A 4x4x4 topology. This is only applicable to 3D topologies (beginning with the v4 TPU version).

Inference

Inference is the process of using a trained model to make predictions on new data. It is used by the serving process.

Multislice versus single slice

Multislice is a group of slices, extending TPU connectivity beyond the inter-chip interconnect (ICI) connections and leveraging the data-center network (DCN) for transmitting data beyond a slice. Data within each slice is still transmitted by ICI. Using this hybrid connectivity, Multislice enables parallelism across slices and lets you use a greater number of TPU cores for a single job than what a single slice can accommodate.
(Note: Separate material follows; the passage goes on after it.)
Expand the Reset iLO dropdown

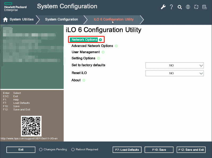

TPUs can be used to run a job either on a single slice or multiple slices. Refer to the Multislice introduction for more details.

Cloud TPU ICI resiliency

ICI resiliency helps improve fault tolerance of optical links and optical circuit switches (OCS) that connect TPUs between cubes. (ICI connections within a cube use copper links that are not impacted). ICI resiliency allows ICI connections to be routed around OCS and optical ICI faults. As a result, it improves the scheduling availability of TPU slices, with the trade-off of temporary degradation in ICI performance.

Similar to Cloud TPU v4, ICI resiliency is enabled by default for v5p slices that are one cube or larger:

v5p-128 when specifying acclerator type
4x4x4 when specifying accelerator config

Queued resource

A representation of TPU resources, used to enqueue and manage a request for a single-slice or multi-slice TPU environment. See Queued Resources user guide for more information.

Serving

Serving is the process of deploying a trained machine learning model to a production environment where it can be used to make predictions or decisions. Latency and service-level availability are important for serving.

Single host and multi host

A TPU host is a VM that runs on a physical computer connected to TPU hardware. TPU workloads can use one or more host.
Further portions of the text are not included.